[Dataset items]
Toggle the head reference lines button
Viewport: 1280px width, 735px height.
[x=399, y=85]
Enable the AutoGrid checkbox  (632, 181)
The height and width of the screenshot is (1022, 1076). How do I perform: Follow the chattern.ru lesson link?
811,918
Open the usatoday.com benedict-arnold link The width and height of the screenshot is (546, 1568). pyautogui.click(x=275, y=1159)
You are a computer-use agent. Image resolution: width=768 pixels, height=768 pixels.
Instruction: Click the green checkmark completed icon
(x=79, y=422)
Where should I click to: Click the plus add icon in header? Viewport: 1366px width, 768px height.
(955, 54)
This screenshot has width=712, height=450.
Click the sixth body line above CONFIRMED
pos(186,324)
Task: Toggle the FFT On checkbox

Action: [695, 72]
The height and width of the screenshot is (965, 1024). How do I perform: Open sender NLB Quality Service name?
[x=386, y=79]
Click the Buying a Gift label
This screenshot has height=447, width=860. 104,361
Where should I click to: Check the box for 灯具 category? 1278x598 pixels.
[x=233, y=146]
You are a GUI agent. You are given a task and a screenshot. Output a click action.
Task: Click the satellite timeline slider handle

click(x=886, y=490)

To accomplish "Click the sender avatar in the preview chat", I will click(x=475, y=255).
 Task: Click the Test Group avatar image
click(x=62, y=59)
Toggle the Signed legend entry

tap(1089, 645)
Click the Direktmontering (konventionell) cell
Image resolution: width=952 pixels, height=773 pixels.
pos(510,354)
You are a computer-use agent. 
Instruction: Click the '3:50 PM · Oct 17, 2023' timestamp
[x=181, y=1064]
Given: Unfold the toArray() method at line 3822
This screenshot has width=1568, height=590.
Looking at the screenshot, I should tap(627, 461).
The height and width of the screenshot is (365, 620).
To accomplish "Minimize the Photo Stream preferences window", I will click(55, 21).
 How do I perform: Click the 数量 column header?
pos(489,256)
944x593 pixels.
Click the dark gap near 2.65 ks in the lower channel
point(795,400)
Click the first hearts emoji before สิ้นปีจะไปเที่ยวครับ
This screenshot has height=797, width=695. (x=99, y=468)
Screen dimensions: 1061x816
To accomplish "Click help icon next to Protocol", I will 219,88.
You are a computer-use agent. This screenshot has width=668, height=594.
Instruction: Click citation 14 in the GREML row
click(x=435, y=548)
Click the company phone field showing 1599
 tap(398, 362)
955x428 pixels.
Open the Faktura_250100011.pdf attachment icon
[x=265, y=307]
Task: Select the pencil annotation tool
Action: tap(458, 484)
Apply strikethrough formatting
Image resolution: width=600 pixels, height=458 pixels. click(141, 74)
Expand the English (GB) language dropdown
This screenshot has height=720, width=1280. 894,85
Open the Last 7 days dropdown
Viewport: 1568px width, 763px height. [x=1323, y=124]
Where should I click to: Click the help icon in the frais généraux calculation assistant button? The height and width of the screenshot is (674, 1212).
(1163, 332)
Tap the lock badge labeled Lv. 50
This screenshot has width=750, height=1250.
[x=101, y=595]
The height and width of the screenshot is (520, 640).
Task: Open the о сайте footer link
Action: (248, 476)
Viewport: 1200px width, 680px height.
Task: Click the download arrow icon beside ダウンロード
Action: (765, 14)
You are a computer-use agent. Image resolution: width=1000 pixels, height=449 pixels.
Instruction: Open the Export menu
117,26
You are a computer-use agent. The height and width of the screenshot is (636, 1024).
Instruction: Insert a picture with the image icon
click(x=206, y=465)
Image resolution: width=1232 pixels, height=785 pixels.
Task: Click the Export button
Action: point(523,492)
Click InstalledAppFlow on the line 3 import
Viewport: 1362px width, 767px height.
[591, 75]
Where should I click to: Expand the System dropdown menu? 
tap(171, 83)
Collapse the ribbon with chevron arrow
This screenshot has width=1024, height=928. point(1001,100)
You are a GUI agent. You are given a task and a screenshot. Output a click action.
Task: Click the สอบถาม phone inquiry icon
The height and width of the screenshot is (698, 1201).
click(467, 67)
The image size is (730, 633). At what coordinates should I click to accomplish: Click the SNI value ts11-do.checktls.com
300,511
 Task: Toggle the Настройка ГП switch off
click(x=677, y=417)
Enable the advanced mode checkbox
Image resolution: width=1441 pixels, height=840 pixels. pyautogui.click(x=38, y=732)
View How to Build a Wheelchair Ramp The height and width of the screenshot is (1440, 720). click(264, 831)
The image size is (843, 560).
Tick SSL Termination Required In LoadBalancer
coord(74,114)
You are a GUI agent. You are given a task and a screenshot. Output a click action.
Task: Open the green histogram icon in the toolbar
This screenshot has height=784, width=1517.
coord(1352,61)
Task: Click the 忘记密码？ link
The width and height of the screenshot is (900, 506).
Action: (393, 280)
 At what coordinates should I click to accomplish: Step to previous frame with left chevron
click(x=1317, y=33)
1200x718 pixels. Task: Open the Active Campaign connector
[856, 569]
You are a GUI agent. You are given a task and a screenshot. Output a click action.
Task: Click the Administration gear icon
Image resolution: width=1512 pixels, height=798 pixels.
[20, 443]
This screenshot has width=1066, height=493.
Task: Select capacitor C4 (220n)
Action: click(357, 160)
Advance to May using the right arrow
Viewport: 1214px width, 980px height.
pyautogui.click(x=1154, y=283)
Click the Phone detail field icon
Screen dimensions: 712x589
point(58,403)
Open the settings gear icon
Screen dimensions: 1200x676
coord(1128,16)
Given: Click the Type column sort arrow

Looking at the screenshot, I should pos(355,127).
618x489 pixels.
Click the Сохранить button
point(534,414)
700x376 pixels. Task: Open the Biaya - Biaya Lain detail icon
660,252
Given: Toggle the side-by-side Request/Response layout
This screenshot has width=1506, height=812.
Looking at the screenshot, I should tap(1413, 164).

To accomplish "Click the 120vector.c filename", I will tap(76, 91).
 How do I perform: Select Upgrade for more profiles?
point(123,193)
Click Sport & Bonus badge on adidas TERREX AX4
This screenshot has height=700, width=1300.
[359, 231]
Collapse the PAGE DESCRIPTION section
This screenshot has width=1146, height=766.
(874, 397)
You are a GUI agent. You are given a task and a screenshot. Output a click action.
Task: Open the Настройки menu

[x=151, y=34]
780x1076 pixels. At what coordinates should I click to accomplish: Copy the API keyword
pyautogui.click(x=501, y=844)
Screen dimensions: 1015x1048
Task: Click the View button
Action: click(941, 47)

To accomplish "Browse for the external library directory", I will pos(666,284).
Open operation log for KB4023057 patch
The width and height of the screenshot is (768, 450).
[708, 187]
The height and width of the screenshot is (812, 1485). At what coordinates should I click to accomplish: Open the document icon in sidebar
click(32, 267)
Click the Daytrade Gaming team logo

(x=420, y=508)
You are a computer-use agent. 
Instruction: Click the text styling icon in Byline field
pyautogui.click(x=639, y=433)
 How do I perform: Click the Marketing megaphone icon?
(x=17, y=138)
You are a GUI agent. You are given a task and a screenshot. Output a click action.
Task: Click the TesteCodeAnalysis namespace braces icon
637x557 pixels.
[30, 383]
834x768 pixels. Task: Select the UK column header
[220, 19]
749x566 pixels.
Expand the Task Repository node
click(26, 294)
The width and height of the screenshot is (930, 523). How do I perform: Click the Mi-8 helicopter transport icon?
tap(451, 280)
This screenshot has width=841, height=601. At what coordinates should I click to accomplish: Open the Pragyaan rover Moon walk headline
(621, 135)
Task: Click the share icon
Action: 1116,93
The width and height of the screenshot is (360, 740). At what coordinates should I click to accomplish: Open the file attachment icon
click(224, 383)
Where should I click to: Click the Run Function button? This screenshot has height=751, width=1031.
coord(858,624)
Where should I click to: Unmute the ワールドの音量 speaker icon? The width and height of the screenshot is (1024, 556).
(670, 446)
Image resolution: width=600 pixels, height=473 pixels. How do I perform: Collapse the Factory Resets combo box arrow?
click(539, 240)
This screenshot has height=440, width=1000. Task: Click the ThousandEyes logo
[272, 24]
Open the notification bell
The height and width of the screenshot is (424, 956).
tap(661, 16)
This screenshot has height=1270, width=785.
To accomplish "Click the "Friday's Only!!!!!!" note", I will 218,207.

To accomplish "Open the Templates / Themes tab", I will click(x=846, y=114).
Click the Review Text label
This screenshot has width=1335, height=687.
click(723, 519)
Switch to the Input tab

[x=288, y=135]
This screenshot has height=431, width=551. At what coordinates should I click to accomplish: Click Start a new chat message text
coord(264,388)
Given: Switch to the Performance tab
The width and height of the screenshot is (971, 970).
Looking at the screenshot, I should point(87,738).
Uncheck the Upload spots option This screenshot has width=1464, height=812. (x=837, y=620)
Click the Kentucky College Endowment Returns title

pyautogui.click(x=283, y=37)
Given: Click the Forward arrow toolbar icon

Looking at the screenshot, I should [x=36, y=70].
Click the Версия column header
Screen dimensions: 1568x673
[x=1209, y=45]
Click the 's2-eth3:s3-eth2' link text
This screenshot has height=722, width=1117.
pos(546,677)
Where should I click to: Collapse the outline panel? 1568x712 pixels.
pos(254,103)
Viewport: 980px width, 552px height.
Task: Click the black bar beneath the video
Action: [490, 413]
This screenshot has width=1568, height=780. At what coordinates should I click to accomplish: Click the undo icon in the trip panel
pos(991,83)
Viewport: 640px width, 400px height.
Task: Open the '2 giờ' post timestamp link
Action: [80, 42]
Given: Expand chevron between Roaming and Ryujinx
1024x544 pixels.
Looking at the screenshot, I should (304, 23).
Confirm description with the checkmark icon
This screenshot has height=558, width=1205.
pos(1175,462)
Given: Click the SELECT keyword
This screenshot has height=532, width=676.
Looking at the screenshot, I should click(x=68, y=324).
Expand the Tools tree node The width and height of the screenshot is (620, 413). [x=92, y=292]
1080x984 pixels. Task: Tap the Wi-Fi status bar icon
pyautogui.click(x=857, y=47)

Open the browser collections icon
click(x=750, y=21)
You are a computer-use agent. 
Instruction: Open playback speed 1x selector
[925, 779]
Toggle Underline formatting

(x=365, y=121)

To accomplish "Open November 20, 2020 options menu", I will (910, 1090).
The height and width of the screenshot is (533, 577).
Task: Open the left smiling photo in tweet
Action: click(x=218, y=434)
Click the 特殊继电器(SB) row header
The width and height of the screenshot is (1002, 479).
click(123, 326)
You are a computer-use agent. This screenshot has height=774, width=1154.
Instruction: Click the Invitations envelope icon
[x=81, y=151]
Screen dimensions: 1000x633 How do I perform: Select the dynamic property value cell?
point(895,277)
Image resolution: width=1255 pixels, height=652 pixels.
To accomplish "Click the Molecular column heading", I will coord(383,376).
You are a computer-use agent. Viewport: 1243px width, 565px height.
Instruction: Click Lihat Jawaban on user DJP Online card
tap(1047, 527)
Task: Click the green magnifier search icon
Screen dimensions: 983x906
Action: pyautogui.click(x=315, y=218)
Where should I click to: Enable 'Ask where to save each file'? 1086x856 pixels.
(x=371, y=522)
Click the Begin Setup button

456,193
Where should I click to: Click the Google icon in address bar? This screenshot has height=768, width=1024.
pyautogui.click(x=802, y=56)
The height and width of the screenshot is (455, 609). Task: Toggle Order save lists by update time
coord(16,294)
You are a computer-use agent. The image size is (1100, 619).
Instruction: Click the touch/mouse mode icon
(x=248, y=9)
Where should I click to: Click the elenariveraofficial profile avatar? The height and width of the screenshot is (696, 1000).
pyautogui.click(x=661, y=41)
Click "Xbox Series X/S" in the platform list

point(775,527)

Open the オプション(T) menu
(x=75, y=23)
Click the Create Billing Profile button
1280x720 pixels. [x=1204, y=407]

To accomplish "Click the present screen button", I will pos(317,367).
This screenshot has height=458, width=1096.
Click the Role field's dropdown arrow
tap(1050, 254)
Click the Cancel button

Brief: After locating the line holding "The height and width of the screenshot is (424, 956)." above, output exactly that line and every line after it through the line holding "Click the Review Text label". Include nothing else.

Solution to the problem:
The height and width of the screenshot is (424, 956).
tap(661, 16)
This screenshot has height=1270, width=785.
To accomplish "Click the "Friday's Only!!!!!!" note", I will 218,207.

To accomplish "Open the Templates / Themes tab", I will click(x=846, y=114).
Click the Review Text label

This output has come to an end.